Том 7. Бесы - Федор Михайлович Достоевский
Шрифт:
Интервал:
Можно наметить две основные тенденции в работе Достоевского над главой „У Тихона“ уже после того, как первая редакция ее была забракована „Русским вестником“:
1) Образ Ставрогина во второй редакции несколько смягчается. Сглажены или убраны строки, характеризующие психопатологические отклонения героя; усилены моменты его искреннего раскаяния в совершенном преступлении. Несмотря на известные смягчения, психологический облик героя в целом мало изменился. Ведущим мотивом его поведения остается „буйный вызов“ общественному мнению, презрение „сверхчеловека“ к „толпе“.
2) Более суровым становится Тихон; усиливаются поучительные, назидательные интонации в его речи, обнаженнее становится мотив осуждения грешника и нравственной ответственности личности за свои деяния. В обоих текстах главы Тихон указывает на социальные истоки преступления Ставрогина, коренящиеся, по его мнению, в оторванности представителей „верхнего слоя“ от народа, в их праздности и безделии. Характерно в этом отношении следующее нравоучение Тихона, впервые появляющееся в списке А. Г. Достоевской: „Видно, даром иностранцами не делаются. Есть одна казнь, преследующая оторвавшихся от родной земли, — скука и способность к бездельничеству, даже и при всем желании дела <…> Вас умом господь не обделил, рассудите сами: коль скоро вы в силах умственно поставить вопрос: «ответствен я или не ответствен за дела мои?» — значит, непременно уж ответствен“ (ХII, 116). Смягчая текст главы и приспособляя его к требованиям редакции, Достоевский одновременно вел творческую работу над ней.
Последний слой правки на гранках представляет собою, возможно, след еще одного, третьего этапа работы Достоевского, уже посте отправки второй редакции главы в „Русский вестник“, где она снова была отвергнута (см. об этом далее). Этот слой правки — результат неоднократных обращений Достоевского к гранкам.

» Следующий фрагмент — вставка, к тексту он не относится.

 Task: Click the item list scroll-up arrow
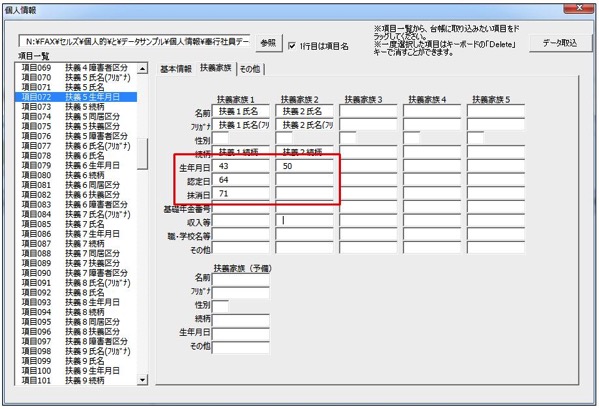(x=142, y=68)
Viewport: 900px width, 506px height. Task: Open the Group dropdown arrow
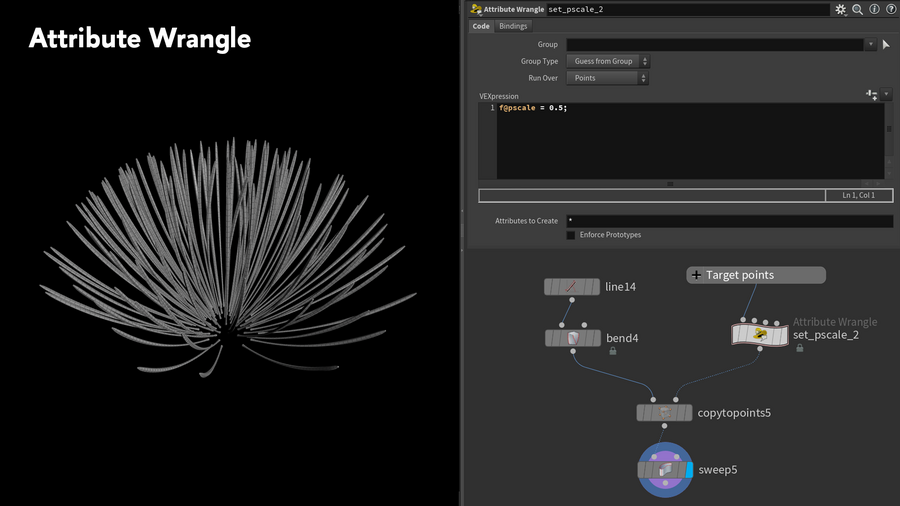point(870,45)
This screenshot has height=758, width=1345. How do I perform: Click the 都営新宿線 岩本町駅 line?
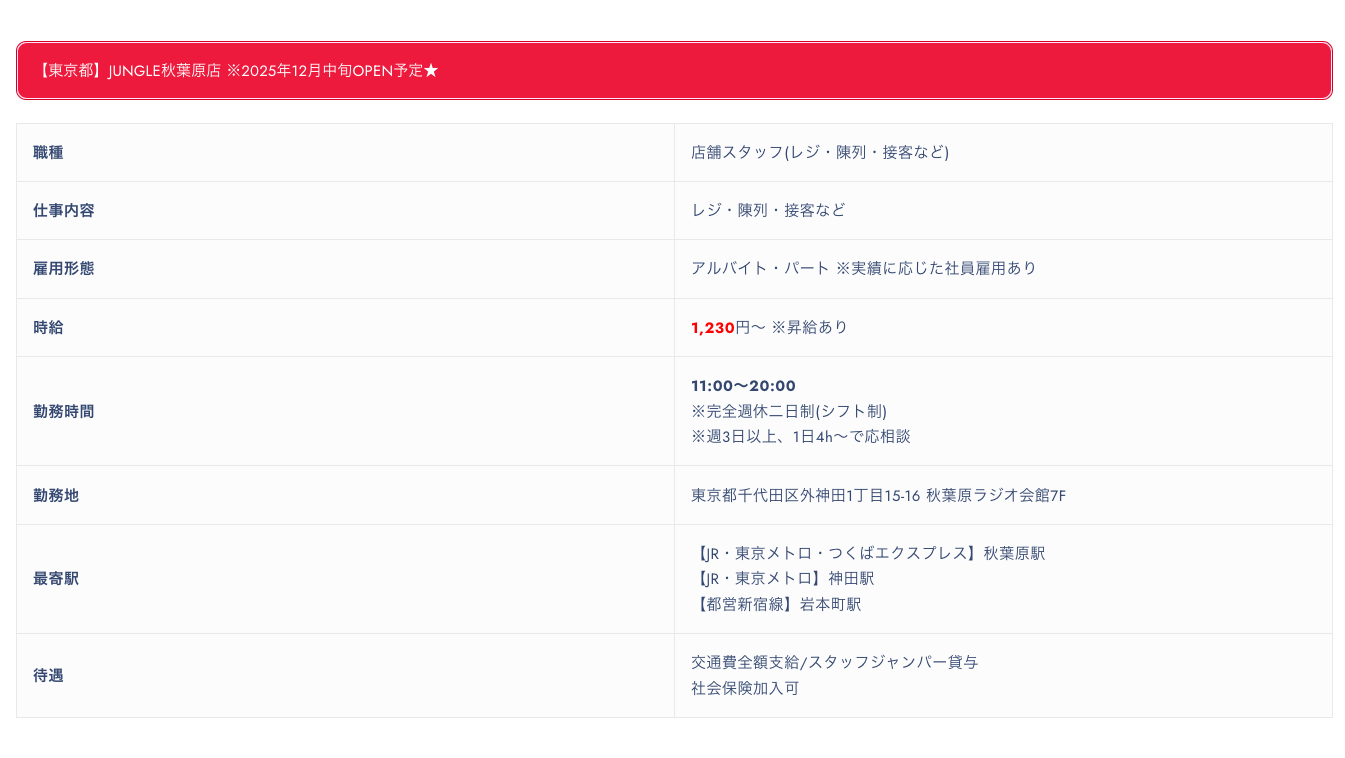point(776,604)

Корректура буквально испещрена неоднородными и разновременными исправлениями: на полях записаны десятки вариантов важнейших эпизодов, частью завершенных, частью в виде набросков, как правило, не соотнесенных с текстом гранок. Большинство поправок сделано почерком, характерным для черновых записей. Отдельные слова не поддаются прочтению. Зачастую текст гранок подвергнут сплошной переработке: вписываются и тут же зачеркиваются значительные вставки, меняются местами готовые эпизоды, возникают наброски к последующему тексту, вводятся многочисленные цифровые отсылки, словесные и иные пометы.
Сопоставление текстов первой редакции, Списка и правки на гранках обнаруживает, что ни один из них не может считаться законченным. Поэтому в настоящее время мы не имеем возможности включить главу в текст романа.[517]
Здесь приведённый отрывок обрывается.